Yazmina was discussing the monthly ‘ritual’ she now performs on the new SBS series, ‘Medicine or Myth?’, which discusses potential home remedies with a panel of medical experts.
“I was seeking an alternative way of healing or at least connecting with it to understand what was going on in my body,” she said, as reported in the Daily Mail.
“A friend introduced me to this woman who does deep shamanic womb work. As soon as I heard about it I knew it was something I wanted to try.”
And she claims the ritual has helped cure her monthly cramps.
“I've been using this remedy now for about 10 months to a year and my cramping has gone,” she told the panel.
“Every month, I create a ritual medication space, and I use the blood in a way to connect either through putting it on my hand or anointing it on my third eye.
“By doing this, it has relieved the discomfort.”
Yazmina - who collects the blood using a menstrual cup - said she wanted to share her own remedy in a bid to help other women suffering from period cramps.
“I just want every woman to feel it. I know what women go through, I know that pain and shame, I feel for the women who are struggling with this,” she said.
Though Yazmina’s home remedy seems to have worked for her, experts don’t recommend the method as a means of curing period pain.
“I would never advocate smearing menstrual blood on your face - or anywhere - as a way of alleviating period pain,” explains Mr Ian Currie, consultant gynaecologist at BMI Chiltern Hospital in Buckinghamshire.
“There is no medical evidence for this whatsoever and a classic example of 'don’t try this at home'.

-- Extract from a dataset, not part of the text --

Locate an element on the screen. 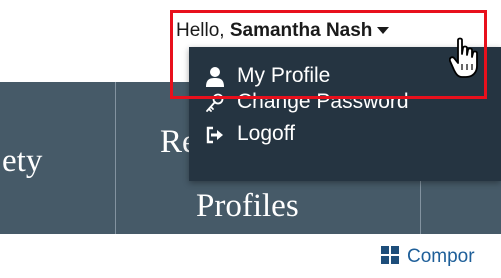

“Different women deal with pain in different ways - this woman has chosen a meditative approach, others say paracetamol, acupuncture or herbal remedies work for them,” he adds.
Mr Currie says that as long as the measures women choose don’t mask an underlying problem, then what works for them is all good.
“Something to look out for is if a woman's periods are getting increasingly painful, that could be an indication of endometriosis - the womb lining growing outside the womb - or adenomyosis - cells lining the uterus being slightly deeper in the muscle layer, a bit like a mini-bruise that does not go away,” he says.
“Both of these would be highlighted on a pelvic scan.”
According to Mr Currie painful periods can sometimes get masked when a woman goes on the pill, and then the pain returns when she comes off it.
“Sometimes, a woman may have had painful periods in her adolescence and now does not have the pain. The thing to watch out for is periods getting increasingly painful, which may be masking other problems,” he adds.
According to the NHS period pain occurs when the muscular wall of the womb tightens (contracts).
“During your period, the wall of the womb starts to contract more vigorously to encourage the womb lining to shed away as part of your monthly period,” the site explains.
“When the muscular wall of the womb contracts, it compresses the blood vessels lining your womb. This temporarily cuts off the blood supply – and hence oxygen supply – to your womb. Without oxygen, the tissues in your womb release chemicals that trigger pain.”
The NHS suggests that painkillers such as ibuprofen and aspirin can be taken to manage period pain. Paracetamol could also help, although studies have shown that it doesn’t reduced period pain as effectively as ibuprofen.
If ordinary painkillers are ineffective, your GP may prescribe a stronger painkiller, such as naproxen or codeine.
Other suggestions of methods to try include exercise, heat, a warm bath and massage, as well as relaxation techniques such as yoga and pilates.
It’s understandable that women are keen to explore remedies for period paid considering that it is responsible for 5 million sick days in the UK each year.
One in five women are affected by heavy periods, meaning 4 million women across the UK are forced to miss work as a consequence.
And the study further indicates the staggering effect the global health crisis has had on the economy, as it has cost the UK alone just over £531 million.